Upcoming Cracks
US stocks extended their selloff, reflecting concerns about the batch of trade wars triggered by the new presidential administration and uncertainty on the outlook of economic policy.
The S&P 500 sank nearly 2% and the Nasdaq plunged 2.3% to their lowest in four months, while the Dow dropped 500 points.
The developments added to growth concerns following a batch of pessimistic labor data, with Challenger job cuts surging to a 2020-high while the ADP report was well below estimates.
Tech led the losses with Nvidia, Oracle, and Palantir, sinking between 8% and 6% after Alibaba released an efficient LLM.
Also, Broadcom dropped 5.5% ahead of its earnings after the bell.
We get the February jobs report today.
The BLS numbers cover up to just the 12th of the prior month, so most of the DOGE job cuts thus far should show up on the next report, in early April.
That said, against the market expectations of 150k-160k jobs added and a 4.0% unemployment rate (both of which are right on the average of the past year), it sets up for a negative surprise.

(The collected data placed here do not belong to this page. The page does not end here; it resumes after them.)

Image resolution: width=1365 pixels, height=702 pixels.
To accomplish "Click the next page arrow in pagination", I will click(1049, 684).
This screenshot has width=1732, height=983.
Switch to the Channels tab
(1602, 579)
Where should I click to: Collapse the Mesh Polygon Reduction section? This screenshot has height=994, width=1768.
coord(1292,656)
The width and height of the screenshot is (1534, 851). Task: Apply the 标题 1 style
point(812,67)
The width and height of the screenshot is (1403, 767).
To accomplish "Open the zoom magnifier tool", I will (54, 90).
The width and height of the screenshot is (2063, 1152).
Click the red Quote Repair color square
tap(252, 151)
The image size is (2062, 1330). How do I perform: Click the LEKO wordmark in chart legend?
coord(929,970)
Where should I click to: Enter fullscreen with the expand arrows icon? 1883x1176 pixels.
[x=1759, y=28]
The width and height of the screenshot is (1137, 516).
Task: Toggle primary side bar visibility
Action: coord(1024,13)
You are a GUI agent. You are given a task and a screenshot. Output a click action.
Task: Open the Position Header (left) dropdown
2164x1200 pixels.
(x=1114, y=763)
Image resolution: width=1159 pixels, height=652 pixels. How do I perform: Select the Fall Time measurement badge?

And we've had some clues from the private jobs reports this week. On Wednesday, the ADP report for February came in at 77k jobs added, about half of what was expected.
Wednesday morning, a report from the recruitment firm Challenger, Gray & Christmas showed the biggest layoffs in February since the covid lockdown era, and the depths of the global financial crisis (here).
So, clearly a labour market shock is coming. How much will come today?
If we look back at just the January report, of the 143k jobs added, 38k were government. But then there was 22k added in "social assistance" and 44k added in healthcare. Government directly funds about 70% of social assistance programs, and about half of national healthcare.
The rough math suggests at least half of the jobs added in January were government-related. So, for February, we add in a combination of some degree of government job cuts and a hiring freeze, and we should expect a number that undershoots the consensus view.
And remember, the Fed is highly sensitive to a deterioration in the labour market. In fact, they've been telling us for the past year that signs of "cracks" would be a condition to "react" (i.e. rate cuts). History suggests the Fed is more comfortable doing clean up and rescue, than proactive fine tuning.
So, they will wait until they see it. And they may get a "crack" today, with a bigger chasm coming next month.
With that, the market has been stepping up bets on a May rate cut (now about a coin flips chance). But they continue to underprice the probability of a cut at the March 19th meeting, especially given the deteriorating stock market.
With that, we go into the day’s job number with the S&P having already broken this very significant trendline that represents the anticipation of a Fed easing cycle.
And the Nasdaq looks likely to test this trendline we've been watching, which was induced by the "ChatGPT moment."
A test of this line would represent a 12% correction in the Nasdaq.
What would be a relief valve for stocks? A Fed "reaction" to cracks in the job market. If not a March cut, then at least communication to markets that they are ready to act, to do more, and earlier than the market has priced in.